View Single Post
  #5   Report Post  
Posted to alt.home.repair
Smitty Two Smitty Two is offline
external usenet poster
 
Posts: 5,040
Default Dumb soldering Q

In article ,
Puddin' Man wrote:

I've got an old stereo receiver with a broken main switch (not replaceable).
It won't power.

I can solder a jumper across 2 contacts on the switch board (I think).
Then add an in-line switch to the power cord.

Don't know much about soldering ...

What should I use for a jumper? Copper? Other material? Stranded?
Non-stranded?

Thx,
Puddin'


The easiest thing would be tinned buss wire. That's solid copper wire
that's already been coated with solder. Available in various gauges. 22
gauge would be about right for what you're doing. Otherwise, any clean,
shiny copper wire and you can tin it yourself.
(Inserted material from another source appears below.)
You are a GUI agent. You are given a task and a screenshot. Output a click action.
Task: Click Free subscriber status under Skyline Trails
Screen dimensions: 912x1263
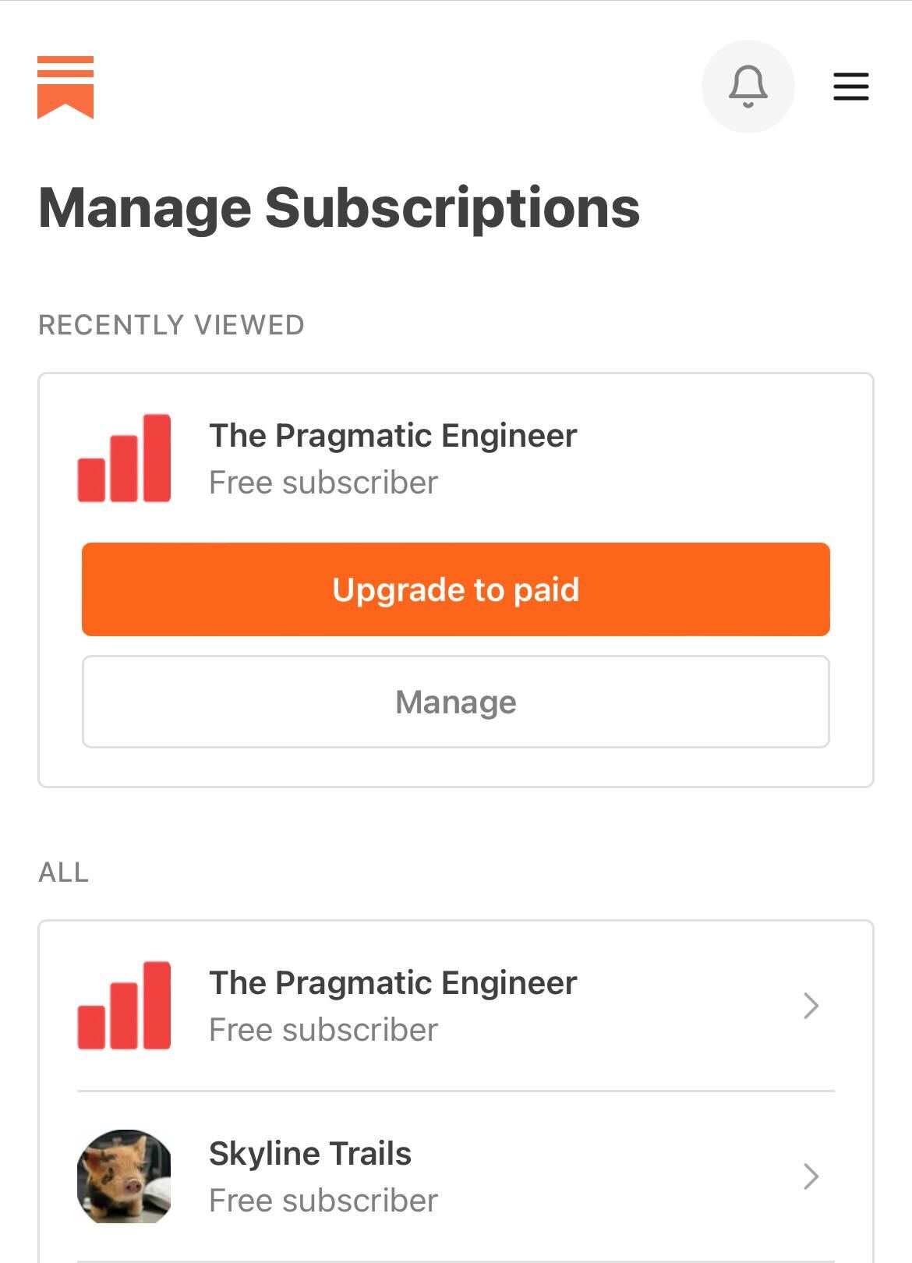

Soldering is easy if you know how, not if you don't. Surfaces must be
clean and shiny and the soldering iron tip must be clean and shiny with
a fresh tinning of solder. Liquid flux (non-corrosive electronics flux)
is essential to de-oxidize the surfaces and help the solder to flow. The
amount of flux in "flux-cored" solder is insufficient. Add a drop of
pure stuff at each connection.

Solder is not hot-melt glue. You can't just melt it with the iron and
smear it on the joint. It penetrates the metals being joined at the
molecular level. Both (or all) of the pieces being joined must be above
the melting point of the solder. Holding the soldering pencil tip at the
correct angle to the components will ensure sufficient heat transfer.

Solder will flow effortlessly into and around the joint if the surfaces
are hot, clean, and coated with flux. Otherwise, it will just gob up on
the tip of the iron.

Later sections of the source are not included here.